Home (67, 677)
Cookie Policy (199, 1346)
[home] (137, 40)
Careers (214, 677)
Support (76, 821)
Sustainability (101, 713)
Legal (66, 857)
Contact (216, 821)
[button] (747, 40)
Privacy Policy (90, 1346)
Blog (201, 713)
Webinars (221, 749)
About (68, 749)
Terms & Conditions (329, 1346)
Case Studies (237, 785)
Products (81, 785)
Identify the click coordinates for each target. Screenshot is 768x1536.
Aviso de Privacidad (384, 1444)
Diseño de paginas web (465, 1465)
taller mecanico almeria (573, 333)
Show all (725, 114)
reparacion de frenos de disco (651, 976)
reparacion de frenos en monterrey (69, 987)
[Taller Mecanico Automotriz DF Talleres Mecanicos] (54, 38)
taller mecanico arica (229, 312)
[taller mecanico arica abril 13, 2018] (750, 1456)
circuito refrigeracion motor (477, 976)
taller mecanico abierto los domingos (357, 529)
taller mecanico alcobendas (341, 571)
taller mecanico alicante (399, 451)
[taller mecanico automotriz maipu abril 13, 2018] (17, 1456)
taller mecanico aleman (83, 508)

____

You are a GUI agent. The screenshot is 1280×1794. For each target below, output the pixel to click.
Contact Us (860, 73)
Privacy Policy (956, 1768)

____

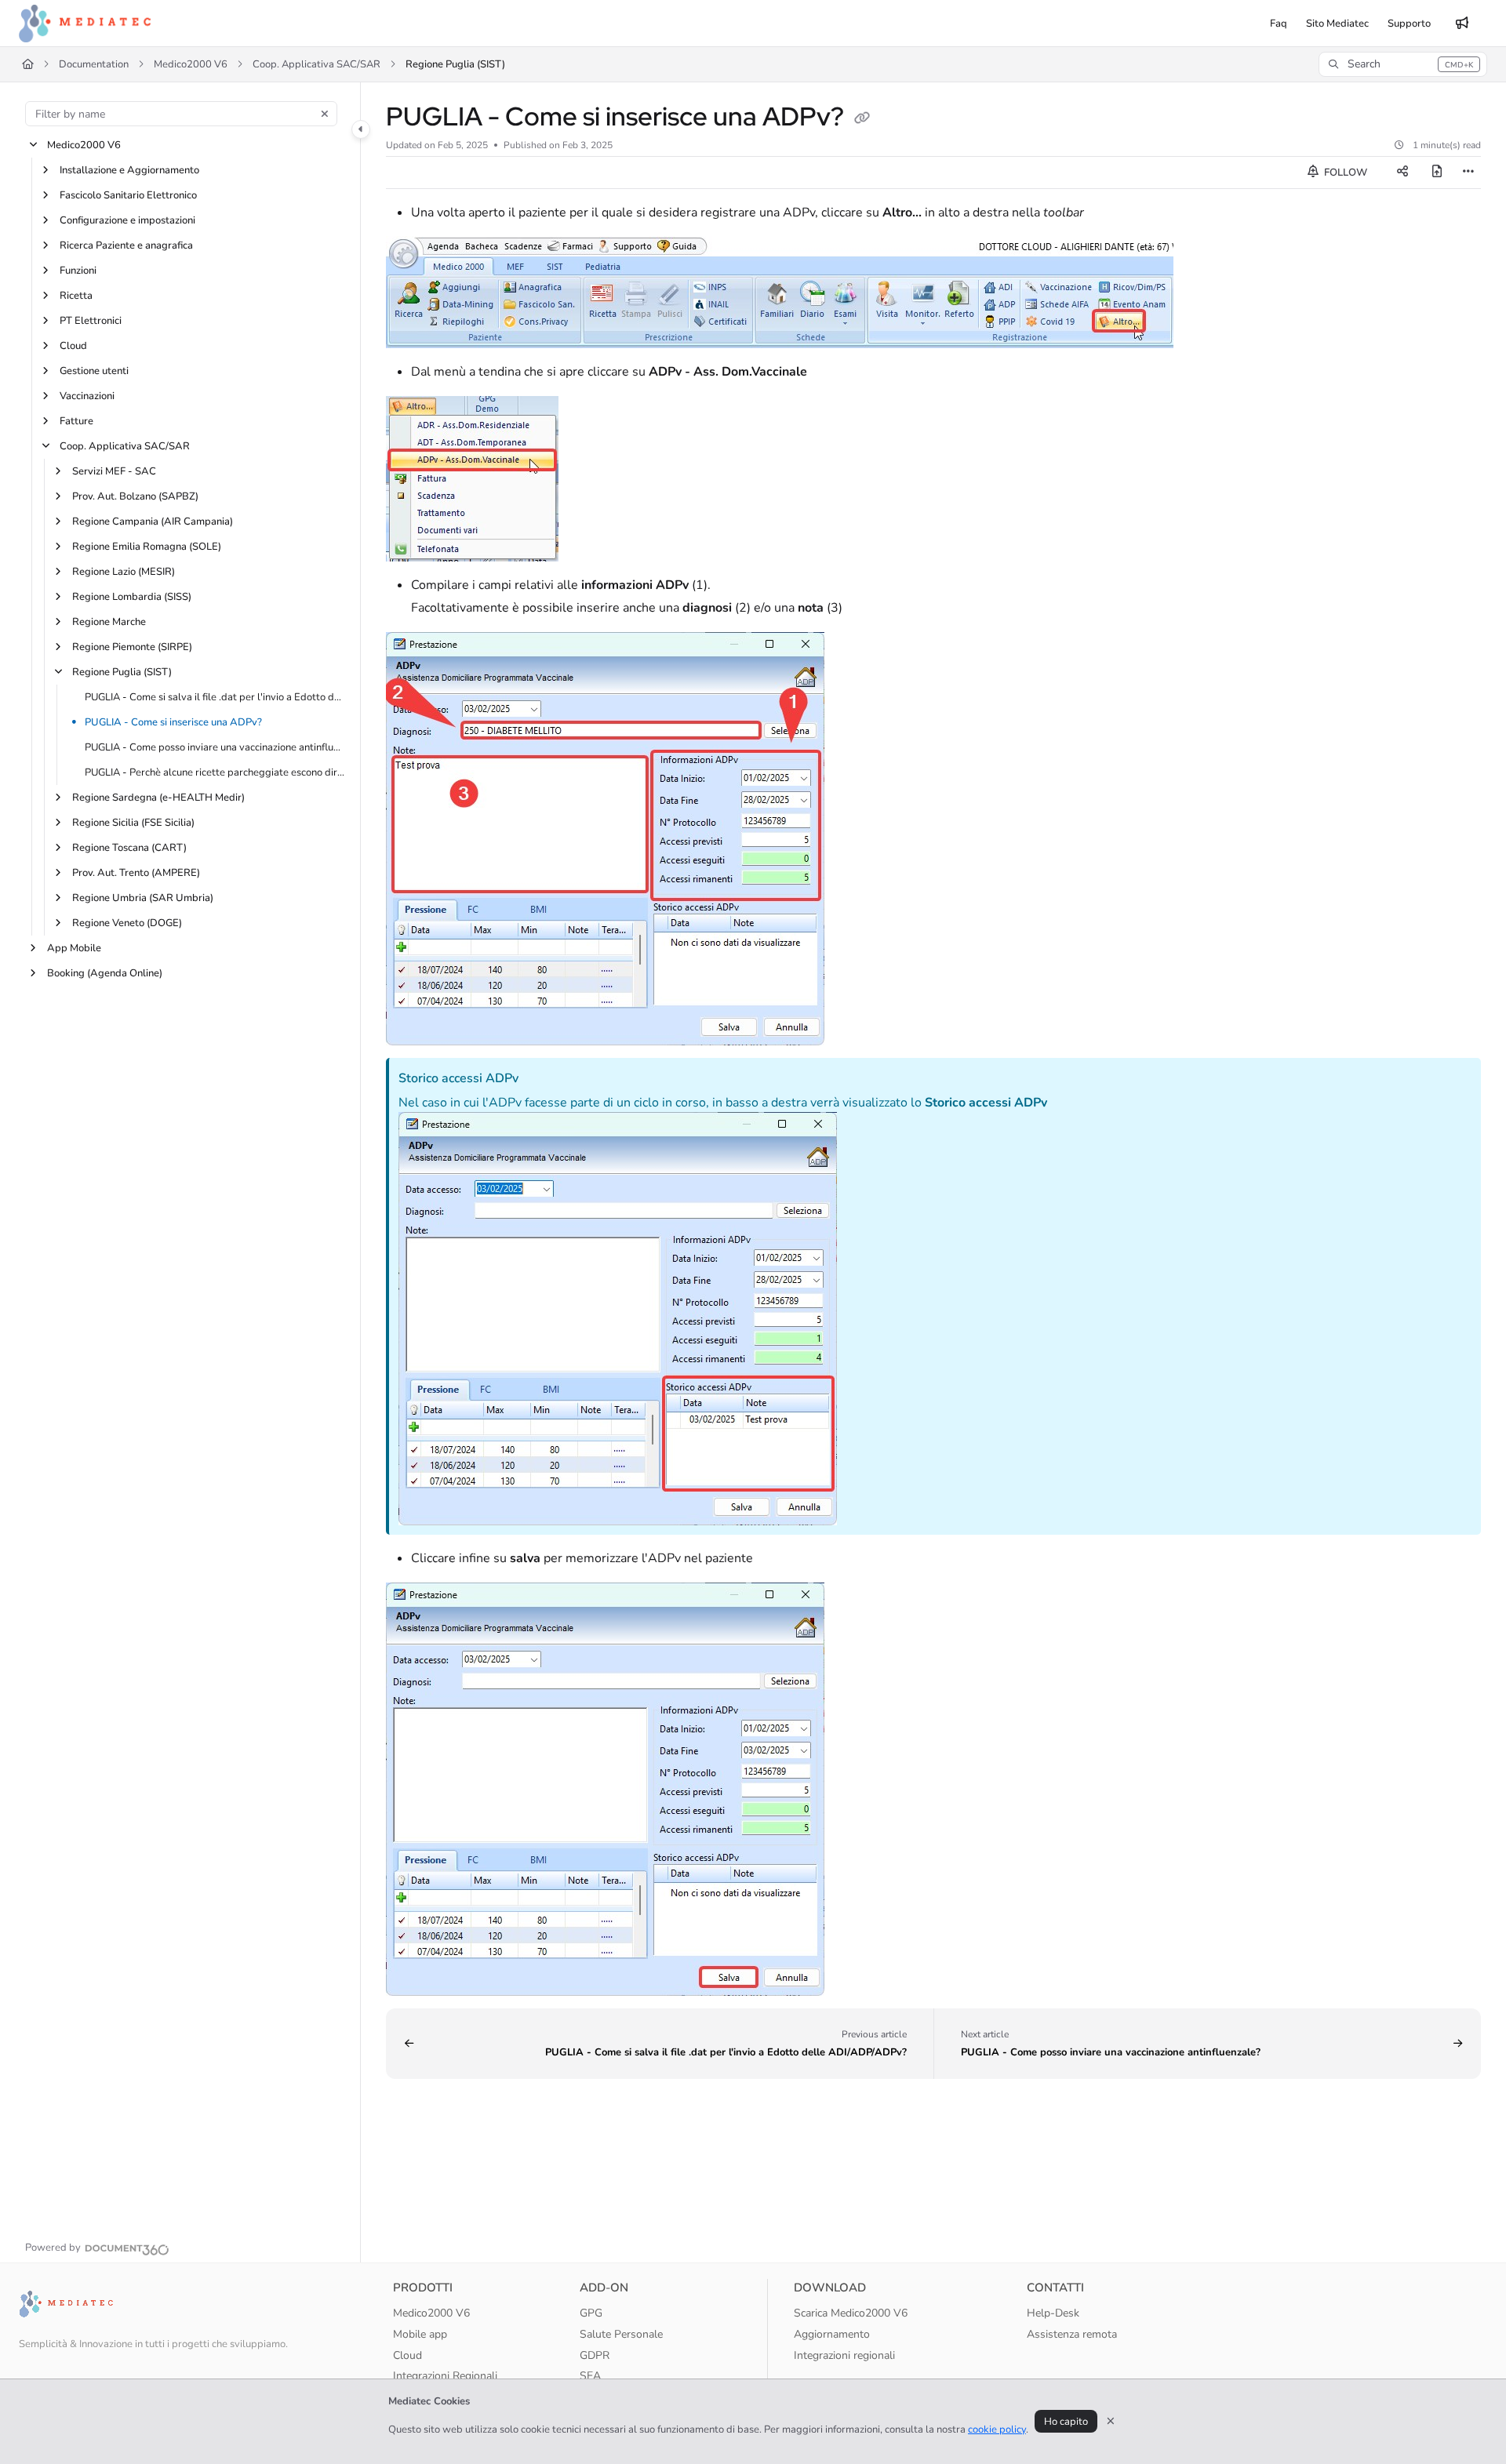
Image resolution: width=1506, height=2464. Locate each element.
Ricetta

____

- _REQUIRED ACTION_:
The listing above holds a line with "Home (67, 677)" and a line with "taller mecanico aleman (83, 508)". Print the stretch from the first through the second, exactly and alone.

- _RESPONSE AREA_:
Home (67, 677)
Cookie Policy (199, 1346)
[home] (137, 40)
Careers (214, 677)
Support (76, 821)
Sustainability (101, 713)
Legal (66, 857)
Contact (216, 821)
[button] (747, 40)
Privacy Policy (90, 1346)
Blog (201, 713)
Webinars (221, 749)
About (68, 749)
Terms & Conditions (329, 1346)
Case Studies (237, 785)
Products (81, 785)
Identify the click coordinates for each target. Screenshot is 768x1536.
Aviso de Privacidad (384, 1444)
Diseño de paginas web (465, 1465)
taller mecanico almeria (573, 333)
Show all (725, 114)
reparacion de frenos de disco (651, 976)
reparacion de frenos en monterrey (69, 987)
[Taller Mecanico Automotriz DF Talleres Mecanicos] (54, 38)
taller mecanico arica (229, 312)
[taller mecanico arica abril 13, 2018] (750, 1456)
circuito refrigeracion motor (477, 976)
taller mecanico abierto los domingos (357, 529)
taller mecanico alcobendas (341, 571)
taller mecanico alicante (399, 451)
[taller mecanico automotriz maipu abril 13, 2018] (17, 1456)
taller mecanico aleman (83, 508)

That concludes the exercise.